Faced with the growing number of vulnerabilities and the increasing complexity of cyberattacks, the question is no longer whether your organisation will be attacked, but rather when... And, when under attack, whether it will be able to continue its work unimpeded. This is what cyber-resilience is all about. Let’s take a more detailed look.
Acknowledging the vulnerability of cyberspace...
For nearly twenty years, we have been using the term cybersecurity (and then cyberprotection), to refer to all the ways in which the company’s assets can be protected.
However, the landscape has changed a lot over this period. The Internet, which is becoming ever faster, has become more democratic and the digital transformation is permeating all organisations. These organisations are at greater systemic risk because of their dependence on many different service providers.
Every day, the discovery of new vulnerabilities makes this ecosystem more and more (cyber) fragile. Exhaustive monitoring would require a level of vigilance that is too costly in terms of human and financial resources. So, does this mean that cyberattacks are inevitable? And does this pave the way for a new paradigm, that of cyber-resilience.
...while not becoming resigned to our fate as a result
Far from being fatalistic, this “resilient” approach aims to act to minimize the impact of a cyberattack on the company’s operations. Cybersecurity remains an essential but integrated dimension in a genuinely systemic cyber-resilience approach. The aim is to ensure that the company can continue to operate, even in impaired mode, following a malfunction, failure or attack. This business continuity is ensured by five mainstays: identify, protect, detect, respond and recover.
The first steps towards creating a resilient cyber organisation
Becoming cyber-resilient is not an easy matter, however. First of all, the acknowledgement of the inevitability of a digital emergency must be shared and accepted within the company. This understanding of the environment is particularly important at the executive committee level, as it is the executive committee’s responsibility to allocate the necessary resources for the implementation of cyber-resilience. In addition to basic actions (such as performing regular data backups and storing them in environments disconnected from the company’s network), there are a number of possible approaches that should be considered.
> Check regulatory compliance
For a start, it is advisable to check the organisation’s regulatory compliance and to strengthen its existing Business Continuity Plan (BCP) with a cyber component.

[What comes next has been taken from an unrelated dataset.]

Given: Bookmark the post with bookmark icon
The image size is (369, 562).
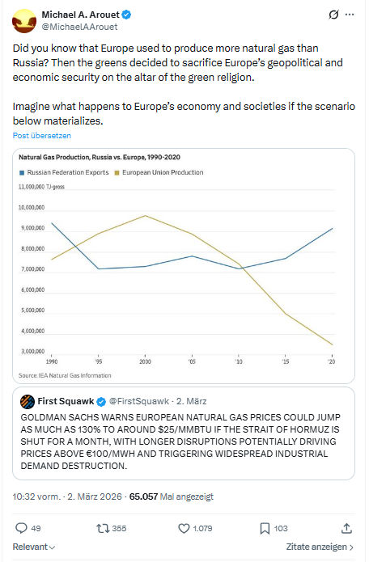Looking at the screenshot, I should 265,528.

A word of caution: this is not a one-off process – cyber-resilience mechanisms must be updated and tested regularly. On the one hand, threats are constantly changing and on the other, the company is also evolving: a new business project can, for example, increase cyber risk and, if it has not been identified as such, undermine cyber-resilience efforts.

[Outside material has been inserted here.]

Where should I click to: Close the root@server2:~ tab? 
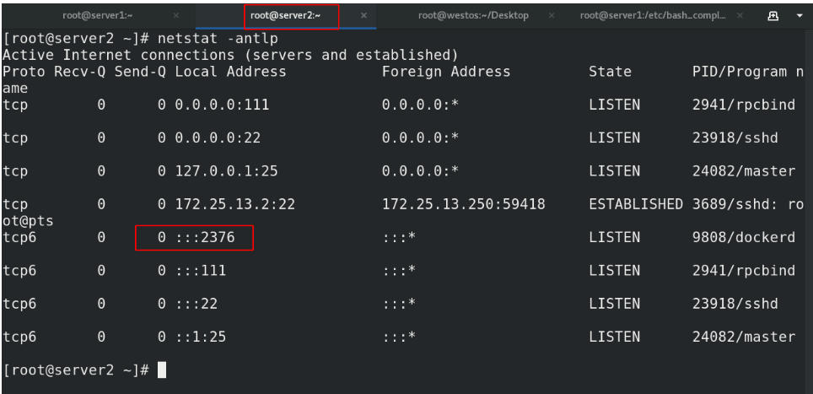pyautogui.click(x=364, y=15)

> Take into account the human dimension
The human dimension is crucial. In addition to the technological choices focused on security by design and automation, the company must be able to count on teams that are aware and responsive. So as to avoid being forced to go back to working using pen and paper!

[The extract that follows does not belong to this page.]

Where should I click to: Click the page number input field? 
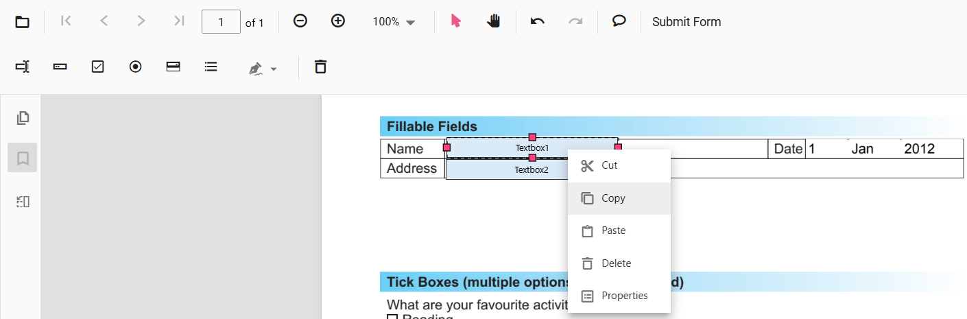click(x=221, y=22)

> Ensure that partners are accountable
It is also necessary to work with the right partners, who must also be made aware of the digital challenge. Or even better, they need to be made accountable: in the spirit of the General Data Protection Regulation (GDPR), the idea would be to formalise contractual arrangements for sharing the responsibility for cyber-resilience with their supply chain.
> Promote information sharing
Finally, it is essential to think about communication beyond what is legally required in the event of a cyberattack. It is not merely a matter of following the latest information from experts (like ANSSI and CERT in France), but also of engaging in exchanges with one’s peers. Talking about these topics within one’s ecosystem, investors and even customers helps to build trust. Today, being a well prepared company that invests in its cybersecurity and cyber-resilience is of real value.
As with any crisis management process, cyber-resilience must be implemented before the incidents it is intended to address occur. In line with a digital environment where more and more data is being exchanged every day, this new vision is based on a systemic approach, involving general awareness, information sharing between stakeholders and the selection of the right cybersecurity tools, which are essential as the first line of protection.